A idade com que os portugueses se reformam está a aumentar de forma consistente, mesmo sem alterações recentes à idade legal de acesso à pensão de velhice. Os dados mais recentes mostram que, na prática, cada vez mais pessoas estão a trabalhar durante mais tempo, seja por opção, seja por necessidade, num contexto marcado por penalizações na reforma antecipada e incentivos ao prolongamento da vida ativa.
De acordo com uma análise aos microdados da Segurança Social relativos a 2024, realizada por economistas do Banco de Portugal, a idade média efetiva de reforma subiu 8,5 meses entre 2018 e 2024.
No ano passado, os novos pensionistas de velhice reformaram se, em média, aos 65 anos e cinco meses.
Este valor continua abaixo da idade legal de acesso à pensão de velhice, mas a diferença tem vindo a diminuir ao longo dos últimos anos.
A idade legal mantém se, mas o comportamento muda
Segundo o Banco de Portugal, a idade legal de acesso à pensão de velhice manteve se estável em 66,3 anos em 2024, o mesmo valor que já vigorava em 2018. Esta idade resulta da indexação automática à esperança média de vida e é definida anualmente por lei.
Apesar dessa estabilidade, o padrão de saída do mercado de trabalho tem mudado. De acordo com os economistas Cláudia Braz, Sharmin Sazedj e Lara Wemans, tem se verificado uma redução gradual do peso das reformas antecipadas e um aumento das reformas ocorridas após a idade legal.

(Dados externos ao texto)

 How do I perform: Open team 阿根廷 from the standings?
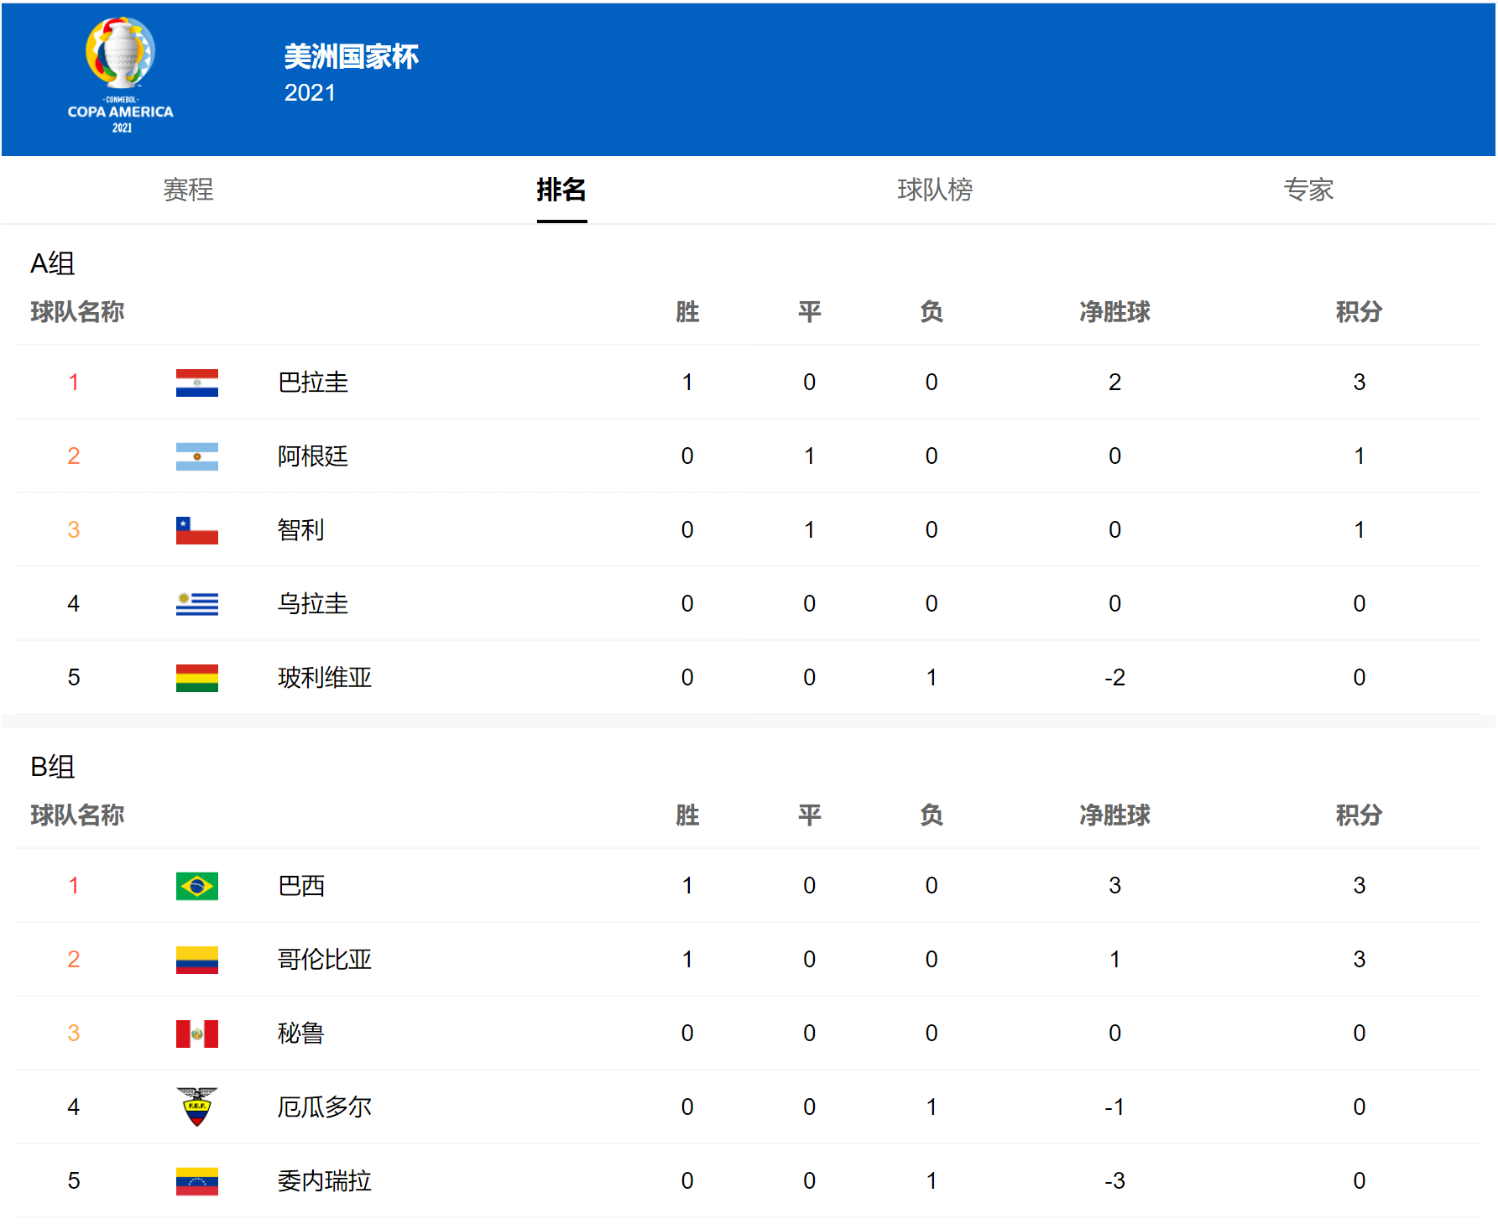click(313, 456)
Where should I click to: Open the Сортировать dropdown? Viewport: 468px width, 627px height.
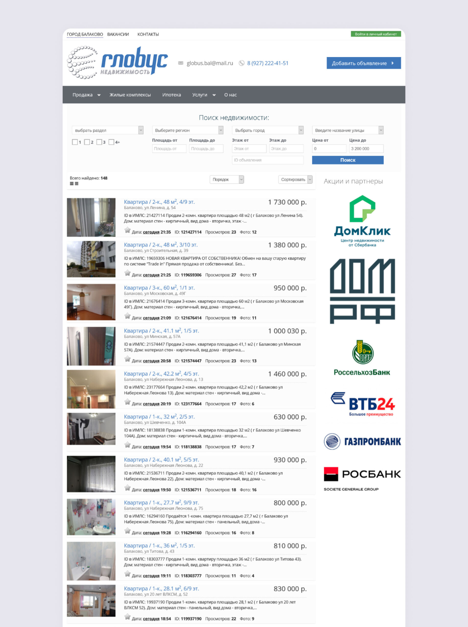[x=295, y=180]
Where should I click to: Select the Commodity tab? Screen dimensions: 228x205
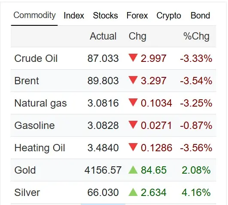34,15
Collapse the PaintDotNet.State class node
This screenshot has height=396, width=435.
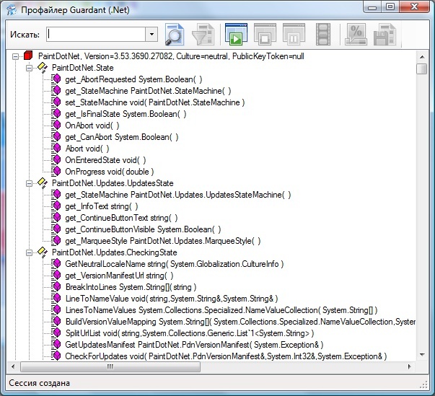point(30,67)
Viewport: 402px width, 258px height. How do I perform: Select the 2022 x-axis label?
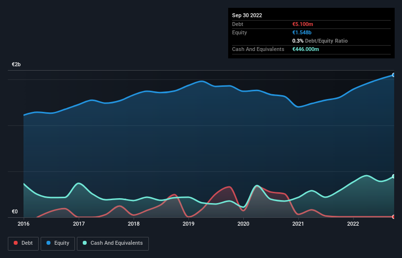tap(353, 224)
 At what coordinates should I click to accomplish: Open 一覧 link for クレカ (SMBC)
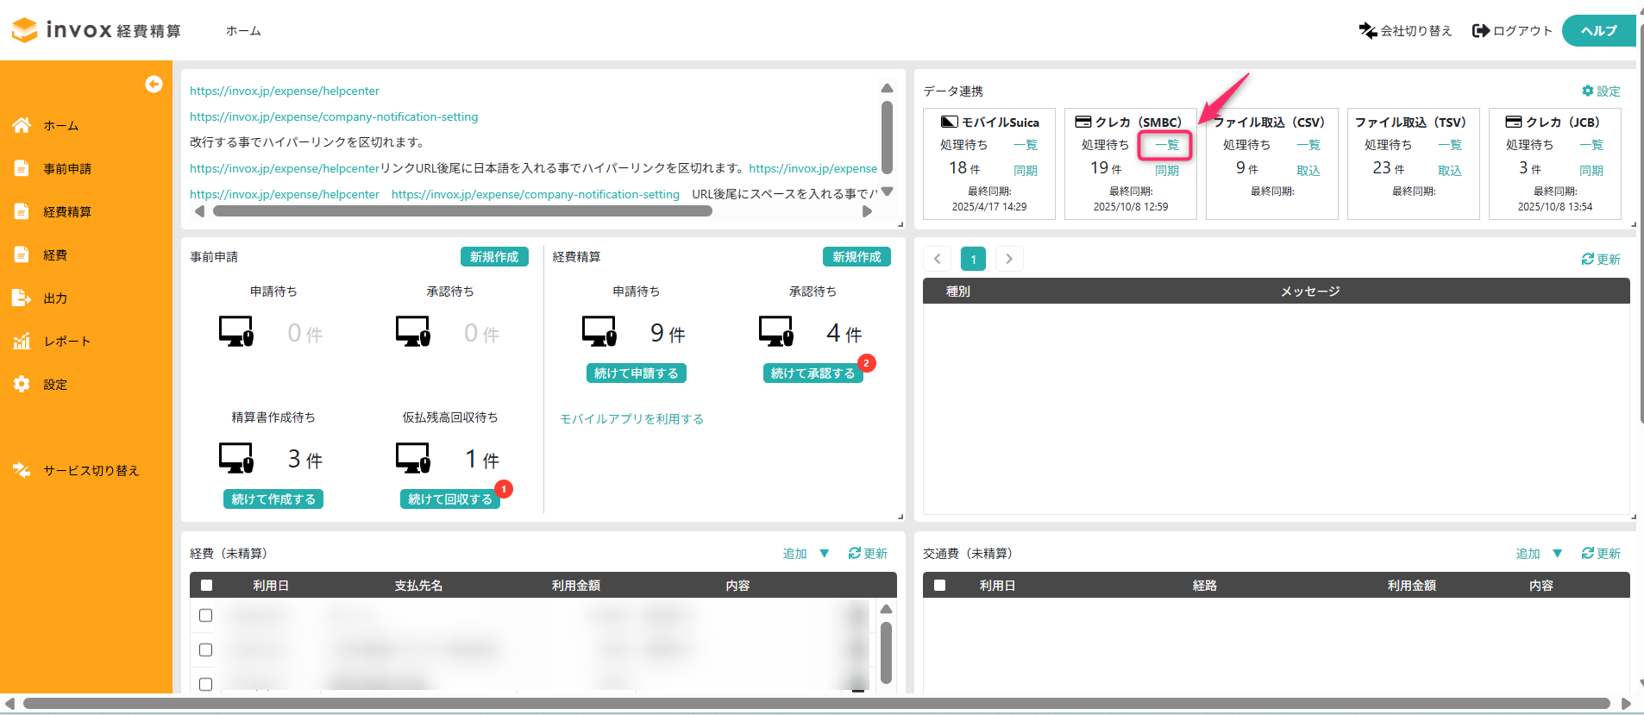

Menos reformas antecipadas, mais adiamentos
Os dados mostram uma distribuição cada vez mais equilibrada das decisões de reforma. Em 2024, cerca de 38 por cento dos novos pensionistas reformaram se antes da idade legal, enquanto 32 por cento optaram por fazê lo exatamente nessa idade. Já 31 por cento decidiram adiar a reforma para além do limite legal.
Esta evolução representa uma mudança relevante face a anos anteriores, em que a reforma antecipada tinha um peso significativamente maior.
Segundo a mesma análise, esta tendência pode refletir dois fatores em simultâneo: decisões voluntárias de prolongar a vida ativa e o impacto das penalizações associadas à antecipação da reforma.
Penalizações e incentivos pesam nas decisões
A legislação portuguesa prevê cortes permanentes na pensão para quem se reforma antes da idade legal, salvo exceções muito específicas, como carreiras contributivas longas.
Por outro lado, quem adia a reforma pode beneficiar de bonificações no valor da pensão, o que tem levado muitos trabalhadores a permanecer mais tempo no ativo.
De acordo com o Banco de Portugal, este enquadramento legal tem influenciado de forma clara o comportamento dos trabalhadores, sobretudo entre aqueles que mantêm capacidade laboral após os 65 anos.
O que pode esperar quem ainda está no ativo
Embora a idade legal da reforma não tenha aumentado nos últimos anos, os dados indicam que a idade real de saída do mercado de trabalho continuará a subir de forma gradual.
A pressão demográfica, o envelhecimento da população e a sustentabilidade do sistema de pensões apontam para uma maior valorização do prolongamento da vida ativa.
Para quem ainda está longe da reforma, o cenário sugere uma realidade em que trabalhar até mais tarde será cada vez mais comum, mesmo que a lei não imponha, para já, um aumento direto da idade legal.